# canadianCUBING CUBEcentric 2011



## Sa967St (Apr 19, 2011)

http://canadiancubing.com/Events.aspx?ID=29

Registration is here.

Date: June 4, 2011

Events:
2x2x2
3x3x3
3x3x3 One-Handed
4x4x4
5x5x5
6x6x6
7x7x7
Magic


----------



## vcuber13 (Apr 19, 2011)

why didnt you make guelph first?


----------



## Sa967St (Apr 19, 2011)

I thought Emile would.


----------



## vcuber13 (Apr 19, 2011)

whats his name? (on here)


----------



## Sa967St (Apr 19, 2011)

vcuber13 said:


> whats his name? (on here)


elimescube


----------



## freshcuber (Apr 19, 2011)

What are the big cube cut offs?


----------



## gundamslicer (Apr 19, 2011)

Does anyone even do 7x7 in ONT?


----------



## vcuber13 (Apr 19, 2011)

do you mean practice? if so, yes


----------



## Tortin (Apr 19, 2011)

Yessss. I have cleared my schedule for this day. I've been practicing 6x6.


----------



## vcuber13 (Apr 19, 2011)

Provided material:
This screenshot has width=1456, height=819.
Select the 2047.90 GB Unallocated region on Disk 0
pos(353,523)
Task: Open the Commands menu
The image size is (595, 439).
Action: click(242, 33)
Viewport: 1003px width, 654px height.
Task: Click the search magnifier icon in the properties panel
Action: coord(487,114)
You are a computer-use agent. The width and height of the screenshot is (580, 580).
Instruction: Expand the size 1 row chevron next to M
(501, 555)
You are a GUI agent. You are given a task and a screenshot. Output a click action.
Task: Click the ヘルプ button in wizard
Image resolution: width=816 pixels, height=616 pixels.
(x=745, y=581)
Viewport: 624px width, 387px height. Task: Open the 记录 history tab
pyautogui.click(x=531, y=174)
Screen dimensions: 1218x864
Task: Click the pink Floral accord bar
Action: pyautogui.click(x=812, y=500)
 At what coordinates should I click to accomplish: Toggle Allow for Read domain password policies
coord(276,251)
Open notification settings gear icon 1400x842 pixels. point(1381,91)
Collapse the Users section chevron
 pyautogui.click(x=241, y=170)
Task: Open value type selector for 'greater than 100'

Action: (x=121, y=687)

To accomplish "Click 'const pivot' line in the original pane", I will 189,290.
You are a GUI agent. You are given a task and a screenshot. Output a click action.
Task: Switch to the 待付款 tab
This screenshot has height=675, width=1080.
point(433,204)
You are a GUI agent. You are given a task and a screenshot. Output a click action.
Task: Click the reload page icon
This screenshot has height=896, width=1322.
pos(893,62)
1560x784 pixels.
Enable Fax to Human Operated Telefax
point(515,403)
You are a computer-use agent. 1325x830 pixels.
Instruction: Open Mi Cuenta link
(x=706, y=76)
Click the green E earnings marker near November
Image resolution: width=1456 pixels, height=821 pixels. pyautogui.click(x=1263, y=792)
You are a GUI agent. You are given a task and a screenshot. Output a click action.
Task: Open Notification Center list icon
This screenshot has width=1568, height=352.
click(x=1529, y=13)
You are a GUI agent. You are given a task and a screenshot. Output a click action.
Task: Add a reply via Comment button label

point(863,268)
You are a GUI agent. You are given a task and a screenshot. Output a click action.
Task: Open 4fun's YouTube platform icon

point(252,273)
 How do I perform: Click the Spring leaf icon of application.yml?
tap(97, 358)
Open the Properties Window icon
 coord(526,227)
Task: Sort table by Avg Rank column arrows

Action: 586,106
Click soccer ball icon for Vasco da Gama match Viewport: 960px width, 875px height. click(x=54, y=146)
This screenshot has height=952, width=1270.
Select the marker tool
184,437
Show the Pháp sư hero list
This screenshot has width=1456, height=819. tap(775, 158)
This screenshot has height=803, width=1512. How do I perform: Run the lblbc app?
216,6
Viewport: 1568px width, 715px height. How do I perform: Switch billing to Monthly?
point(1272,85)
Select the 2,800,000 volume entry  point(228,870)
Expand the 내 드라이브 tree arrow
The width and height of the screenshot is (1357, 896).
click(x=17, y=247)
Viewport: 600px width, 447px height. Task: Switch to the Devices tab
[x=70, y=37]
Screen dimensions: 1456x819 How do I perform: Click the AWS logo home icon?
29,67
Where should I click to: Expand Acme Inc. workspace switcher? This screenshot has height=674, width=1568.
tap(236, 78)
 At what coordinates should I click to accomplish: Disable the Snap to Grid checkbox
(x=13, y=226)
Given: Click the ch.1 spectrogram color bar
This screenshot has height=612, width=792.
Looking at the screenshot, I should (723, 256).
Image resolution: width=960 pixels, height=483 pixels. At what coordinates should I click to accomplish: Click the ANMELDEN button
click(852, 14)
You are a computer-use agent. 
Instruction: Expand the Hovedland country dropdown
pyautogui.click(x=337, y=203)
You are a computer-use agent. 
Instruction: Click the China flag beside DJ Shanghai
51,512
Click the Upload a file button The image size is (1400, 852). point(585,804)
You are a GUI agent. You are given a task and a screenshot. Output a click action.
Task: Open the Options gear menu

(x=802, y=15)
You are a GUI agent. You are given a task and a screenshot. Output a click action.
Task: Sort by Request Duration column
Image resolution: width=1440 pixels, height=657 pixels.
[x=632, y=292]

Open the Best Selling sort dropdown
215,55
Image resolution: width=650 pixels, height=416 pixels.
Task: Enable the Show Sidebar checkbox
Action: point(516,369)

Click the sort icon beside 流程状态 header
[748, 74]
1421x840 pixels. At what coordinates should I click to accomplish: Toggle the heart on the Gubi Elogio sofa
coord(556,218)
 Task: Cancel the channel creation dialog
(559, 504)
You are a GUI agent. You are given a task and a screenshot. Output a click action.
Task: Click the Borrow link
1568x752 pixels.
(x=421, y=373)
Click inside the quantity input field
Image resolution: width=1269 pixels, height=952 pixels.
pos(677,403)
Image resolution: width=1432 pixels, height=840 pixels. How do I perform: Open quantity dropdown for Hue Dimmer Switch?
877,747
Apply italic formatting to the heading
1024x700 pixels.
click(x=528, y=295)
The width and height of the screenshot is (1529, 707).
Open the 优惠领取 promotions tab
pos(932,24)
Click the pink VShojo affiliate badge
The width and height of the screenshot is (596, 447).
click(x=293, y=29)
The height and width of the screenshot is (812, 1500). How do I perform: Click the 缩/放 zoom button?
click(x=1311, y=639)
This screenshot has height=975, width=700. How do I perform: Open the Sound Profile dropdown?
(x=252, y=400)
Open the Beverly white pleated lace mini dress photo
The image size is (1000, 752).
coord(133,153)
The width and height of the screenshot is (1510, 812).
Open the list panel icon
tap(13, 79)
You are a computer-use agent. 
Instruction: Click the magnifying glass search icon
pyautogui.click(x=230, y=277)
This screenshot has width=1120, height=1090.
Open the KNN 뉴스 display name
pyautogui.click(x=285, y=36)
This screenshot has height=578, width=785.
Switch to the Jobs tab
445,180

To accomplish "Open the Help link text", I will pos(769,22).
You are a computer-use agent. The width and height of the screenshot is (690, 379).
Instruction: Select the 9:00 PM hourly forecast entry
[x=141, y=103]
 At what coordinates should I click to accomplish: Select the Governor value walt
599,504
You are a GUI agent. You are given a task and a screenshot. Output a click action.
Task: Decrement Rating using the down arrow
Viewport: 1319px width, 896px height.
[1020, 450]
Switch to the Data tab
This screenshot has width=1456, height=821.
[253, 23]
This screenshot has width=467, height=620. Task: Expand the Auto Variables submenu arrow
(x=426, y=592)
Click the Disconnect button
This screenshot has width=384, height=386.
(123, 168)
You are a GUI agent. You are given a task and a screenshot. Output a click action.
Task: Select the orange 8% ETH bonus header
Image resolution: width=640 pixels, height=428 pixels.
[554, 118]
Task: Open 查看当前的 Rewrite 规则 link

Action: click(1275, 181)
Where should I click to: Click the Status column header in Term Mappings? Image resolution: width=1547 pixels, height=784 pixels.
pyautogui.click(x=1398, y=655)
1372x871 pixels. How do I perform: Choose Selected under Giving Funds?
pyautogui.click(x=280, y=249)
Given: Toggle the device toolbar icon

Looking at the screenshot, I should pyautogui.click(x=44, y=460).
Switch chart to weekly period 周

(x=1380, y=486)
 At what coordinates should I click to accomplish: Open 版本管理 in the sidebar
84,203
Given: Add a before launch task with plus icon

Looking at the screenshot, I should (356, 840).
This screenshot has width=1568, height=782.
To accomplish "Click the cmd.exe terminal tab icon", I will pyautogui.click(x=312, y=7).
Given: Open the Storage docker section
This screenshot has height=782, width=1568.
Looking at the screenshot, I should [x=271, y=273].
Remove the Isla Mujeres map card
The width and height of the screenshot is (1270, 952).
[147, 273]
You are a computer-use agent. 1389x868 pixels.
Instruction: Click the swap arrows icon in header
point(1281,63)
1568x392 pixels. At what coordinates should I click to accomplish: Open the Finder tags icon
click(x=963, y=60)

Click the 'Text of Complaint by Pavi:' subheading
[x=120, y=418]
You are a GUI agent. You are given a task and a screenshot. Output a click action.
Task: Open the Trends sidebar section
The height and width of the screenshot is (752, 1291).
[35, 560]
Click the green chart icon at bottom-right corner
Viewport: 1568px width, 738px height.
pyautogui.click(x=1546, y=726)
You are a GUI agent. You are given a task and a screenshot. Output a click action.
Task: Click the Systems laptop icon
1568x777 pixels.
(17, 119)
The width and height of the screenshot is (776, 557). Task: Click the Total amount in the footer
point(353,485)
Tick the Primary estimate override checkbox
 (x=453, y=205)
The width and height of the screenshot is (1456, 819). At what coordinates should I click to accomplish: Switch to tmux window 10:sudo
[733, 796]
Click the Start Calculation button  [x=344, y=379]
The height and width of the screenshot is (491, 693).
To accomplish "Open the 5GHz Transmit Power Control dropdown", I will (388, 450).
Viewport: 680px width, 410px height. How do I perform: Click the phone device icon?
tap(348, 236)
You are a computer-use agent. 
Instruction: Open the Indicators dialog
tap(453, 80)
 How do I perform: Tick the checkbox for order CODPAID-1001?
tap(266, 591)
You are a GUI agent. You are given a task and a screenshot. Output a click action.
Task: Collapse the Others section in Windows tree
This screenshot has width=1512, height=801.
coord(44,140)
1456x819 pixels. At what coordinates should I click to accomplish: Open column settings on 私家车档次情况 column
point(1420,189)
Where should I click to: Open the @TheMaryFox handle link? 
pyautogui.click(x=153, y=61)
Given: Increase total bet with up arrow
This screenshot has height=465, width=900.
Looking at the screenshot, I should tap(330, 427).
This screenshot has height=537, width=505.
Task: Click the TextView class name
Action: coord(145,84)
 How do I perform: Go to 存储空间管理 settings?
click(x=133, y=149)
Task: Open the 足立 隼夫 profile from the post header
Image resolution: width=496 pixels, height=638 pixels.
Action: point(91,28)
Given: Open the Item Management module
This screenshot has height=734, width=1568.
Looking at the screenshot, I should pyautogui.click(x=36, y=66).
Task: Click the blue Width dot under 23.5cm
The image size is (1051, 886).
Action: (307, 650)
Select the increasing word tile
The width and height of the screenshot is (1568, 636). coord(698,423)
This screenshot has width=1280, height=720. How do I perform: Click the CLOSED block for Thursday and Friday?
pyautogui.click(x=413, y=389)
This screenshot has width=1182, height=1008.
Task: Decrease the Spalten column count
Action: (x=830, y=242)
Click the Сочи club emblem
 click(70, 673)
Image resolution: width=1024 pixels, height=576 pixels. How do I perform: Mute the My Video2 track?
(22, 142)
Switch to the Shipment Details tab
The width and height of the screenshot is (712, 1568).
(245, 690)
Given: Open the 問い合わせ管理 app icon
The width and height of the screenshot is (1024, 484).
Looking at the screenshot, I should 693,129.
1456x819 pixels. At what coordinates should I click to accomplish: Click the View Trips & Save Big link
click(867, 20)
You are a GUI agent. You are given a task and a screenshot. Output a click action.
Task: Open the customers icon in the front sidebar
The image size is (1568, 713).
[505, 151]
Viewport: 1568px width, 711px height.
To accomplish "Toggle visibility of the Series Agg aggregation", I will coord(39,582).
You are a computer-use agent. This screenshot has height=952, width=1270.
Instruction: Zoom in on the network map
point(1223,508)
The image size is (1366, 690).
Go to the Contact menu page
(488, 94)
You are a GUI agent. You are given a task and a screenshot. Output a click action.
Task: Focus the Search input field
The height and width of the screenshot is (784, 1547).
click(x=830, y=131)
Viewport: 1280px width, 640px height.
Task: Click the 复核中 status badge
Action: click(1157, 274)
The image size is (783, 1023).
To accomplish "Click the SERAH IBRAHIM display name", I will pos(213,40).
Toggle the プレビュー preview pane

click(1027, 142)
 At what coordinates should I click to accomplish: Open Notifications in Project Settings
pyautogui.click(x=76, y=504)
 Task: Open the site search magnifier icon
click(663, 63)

Written tasks:
#1 Answer these questions about the thread:
(a) What date is given for the event?
(b) What forum name does Sa967St give for Emile?
(c) Which puzzle size has Tortin been practicing?
#2 Collect every line of the entries that contains the word "Instruction". Case counts.

Exercise solutions:
#1
(a) June 4, 2011
(b) elimescube
(c) 6x6

#2
Instruction: Expand the size 1 row chevron next to M
Instruction: Open Mi Cuenta link
Instruction: Expand the Hovedland country dropdown
Instruction: Click the China flag beside DJ Shanghai
Instruction: Click the magnifying glass search icon
Instruction: Select the 9:00 PM hourly forecast entry
Instruction: Click the swap arrows icon in header
Instruction: Open the Indicators dialog
Instruction: Zoom in on the network map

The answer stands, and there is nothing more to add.